Times moved on and the limitations of PICT set in. Apple refocussed on the PDF format. Related, notice, to the Postscript format that Adobe had introduced in order to allow high quality laserprinting. PICT support was abandoned, and the various components no longer carried recognisable data (specifically the clipboard or the ability of Word to recognise the data). Round-tripping broke. Does this matter? Well, one colleague where I work had accumulated more than 1000 chemical diagrams, which he decided to store in Powerpoint (and yes, he threw the original Chemdraw files away). The day came when he wanted to round trip one of them. And of course he could not. He was rather upset I have to say!

PDF was not really a format designed to carry data (see DOI: 10.1021/ci9003688). But, bless their hearts, the three vendors involved in this story all agreed to support data embedded in the PDF hamburger (and Abobe to tolerate it) and now once again, a structure diagram can move into an Office program (on Mac) and out again and retain its chemical integrity. What lessons can be learnt?

  1. Firstly, out of side, out of mind. The clipboard is truly mostly out of sight, and it was not really designed from the outset to preserve data properly. Nowadays I wonder whether clipboards in general recognise XML (and hence CML) and preserve it. I truly do not know. But they should.
  2. Secondly, any system which relies on three or four commercial vendors, who at least in the past, devised proprietary formats which they could change without warning, is bound to be fragile.
  3. We have learnt that data is valuable. More so than the representation of it (i.e. a 2D or 3D structure diagram). But when its lost, the users should care! And tell the vendors.
  4. Peter Murray-Rust and his team have produced CML4Word (or as Microsoft call it, Chemistry add-in for Word). At its heart is data integrity. Fantastic! But I wonder if it survives on Microsoft’s clipboard (I know it does not on Apple’s, since CML4Word is not available on that OS. And is unlikely to ever become so).
  5. And I can see history about to repeat itself.
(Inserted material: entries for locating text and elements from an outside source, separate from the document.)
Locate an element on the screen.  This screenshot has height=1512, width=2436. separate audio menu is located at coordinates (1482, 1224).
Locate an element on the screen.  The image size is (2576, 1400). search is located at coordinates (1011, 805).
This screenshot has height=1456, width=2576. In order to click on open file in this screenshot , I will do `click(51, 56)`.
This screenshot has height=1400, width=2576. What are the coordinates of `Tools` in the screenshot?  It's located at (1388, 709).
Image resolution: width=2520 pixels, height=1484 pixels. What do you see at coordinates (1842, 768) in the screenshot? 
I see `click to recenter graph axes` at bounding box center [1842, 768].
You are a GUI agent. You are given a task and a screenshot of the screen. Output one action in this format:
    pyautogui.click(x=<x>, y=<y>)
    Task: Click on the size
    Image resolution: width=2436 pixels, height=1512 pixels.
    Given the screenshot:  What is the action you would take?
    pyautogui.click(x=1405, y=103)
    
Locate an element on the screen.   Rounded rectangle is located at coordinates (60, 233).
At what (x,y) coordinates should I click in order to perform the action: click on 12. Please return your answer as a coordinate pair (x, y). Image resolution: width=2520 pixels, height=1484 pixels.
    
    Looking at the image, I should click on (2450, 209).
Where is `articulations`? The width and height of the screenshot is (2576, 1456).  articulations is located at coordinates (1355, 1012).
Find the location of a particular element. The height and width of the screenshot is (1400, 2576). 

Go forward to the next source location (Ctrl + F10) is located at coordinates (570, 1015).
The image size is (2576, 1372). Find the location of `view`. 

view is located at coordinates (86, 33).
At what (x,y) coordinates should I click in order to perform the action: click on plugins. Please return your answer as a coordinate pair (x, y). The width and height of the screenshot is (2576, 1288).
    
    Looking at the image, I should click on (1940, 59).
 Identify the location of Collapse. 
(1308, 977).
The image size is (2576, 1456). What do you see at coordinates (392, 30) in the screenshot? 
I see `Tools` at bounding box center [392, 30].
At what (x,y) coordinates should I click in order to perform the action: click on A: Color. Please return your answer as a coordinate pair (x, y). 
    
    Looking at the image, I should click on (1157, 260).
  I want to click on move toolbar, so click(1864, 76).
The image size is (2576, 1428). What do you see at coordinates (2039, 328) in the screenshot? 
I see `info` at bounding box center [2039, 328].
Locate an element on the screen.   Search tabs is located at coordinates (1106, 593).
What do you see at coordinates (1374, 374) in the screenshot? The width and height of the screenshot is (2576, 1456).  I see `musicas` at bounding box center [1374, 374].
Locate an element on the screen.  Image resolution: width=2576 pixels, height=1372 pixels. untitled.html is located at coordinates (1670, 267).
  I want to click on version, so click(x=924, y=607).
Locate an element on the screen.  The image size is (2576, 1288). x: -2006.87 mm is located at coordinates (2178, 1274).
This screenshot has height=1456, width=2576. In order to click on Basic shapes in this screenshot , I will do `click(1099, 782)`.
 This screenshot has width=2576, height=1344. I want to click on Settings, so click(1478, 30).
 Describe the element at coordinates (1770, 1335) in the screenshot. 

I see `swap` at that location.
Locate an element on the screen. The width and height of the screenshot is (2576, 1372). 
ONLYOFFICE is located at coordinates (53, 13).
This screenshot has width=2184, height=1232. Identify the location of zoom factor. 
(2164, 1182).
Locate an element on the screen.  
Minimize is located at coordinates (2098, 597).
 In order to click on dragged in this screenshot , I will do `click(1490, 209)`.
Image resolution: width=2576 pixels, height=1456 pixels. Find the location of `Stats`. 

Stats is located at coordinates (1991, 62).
The same seems about to happen on new devices such as the Apple iPad. It too has copy/paste via a clipboard. I bet this will not round trip chemistry (or much other) data! Want to bet that the lessons of this story have not yet been learnt?

Oh, for those who wish to round-trip chemistry on a Mac, you will have to acquire ChemDraw 12.0.2 and Word 2011 (version 14.01), as well as OS X 10.6 for it to work.